Students use the Anaconda distribution of Python 3.8 or later, with Jupyter. The notebooks use NetworkX, pandas, NumPy, SciPy, matplotlib, and seaborn, and the diffusion notebook also needs NDlib (pip install ndlib). Students may use R, MATLAB, Julia, or other environments, but the course materials only support Python. The readings also introduce other network tools: igraph, Gephi, Cytoscape, Graphviz, netwulf, and the powerlaw package.

The datasets in the notebooks include Game of Thrones scene and character data from Jeffrey Lancaster, hyperlinks between US political blogs (Adamic and Glance), friendships in 17 Ugandan villages (Chami et al.), a coauthorship network of network scientists, IMDB actor collaborations from 2000 to 2004, and Zachary’s karate club and Les Misérables (both included in NetworkX). The random networks notebook collects Wikipedia hyperlinks through the MediaWiki API, and the network growth notebook uses a Twitter mentions dataset that is not in the repository.

The Fall 2021 repository has a lecture notebook for every topic week, plus slides for weeks 1–10: Introductions, Data and ethics, Visualizing networks, Node-level metrics, Local-level metrics, Network-level metrics, Community structure, Random networks, Network growth, Diffusion and influence, Similarity and homophily, Bipartite networks, and Weighted networks. The module assignments have no public notebooks.

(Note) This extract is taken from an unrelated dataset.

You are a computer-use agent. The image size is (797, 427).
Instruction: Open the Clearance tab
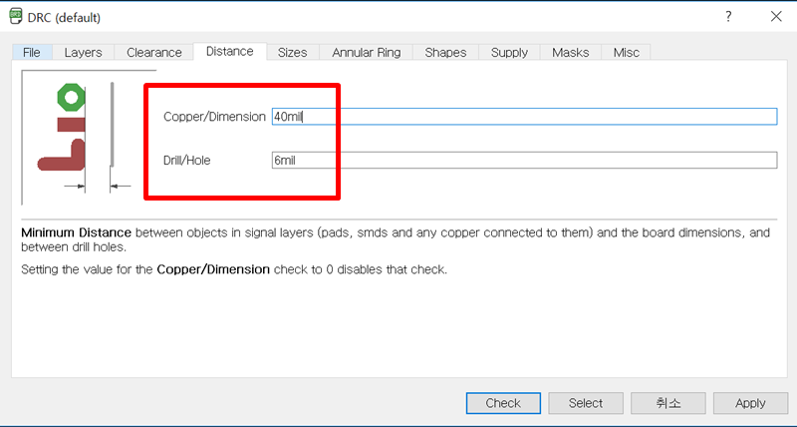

The topics fill a 15-week semester with one week off for a break, and each module ends with its assignment. Applications has no assignment, so in a shorter term I would drop its two weeks or combine them. The notebooks are under the MIT License; the material on this page is under CC BY-NC-SA 4.0.

Past offerings

I first taught the course to graduate students in Fall 2021 and cross-listed it for undergraduates in Fall 2022, with the same weekly design.

Term Design Materials
Fall 2021 Graduate only (INFO 5613). The four modules on this page Repository
Fall 2022 Cross-listed (INFO 4613/5613). The design on this page —

Course materials on this page are licensed under CC BY-NC-SA 4.0: reuse and adapt them with credit, not for commercial use, and share adaptations under the same license. Last reviewed October 8, 2026.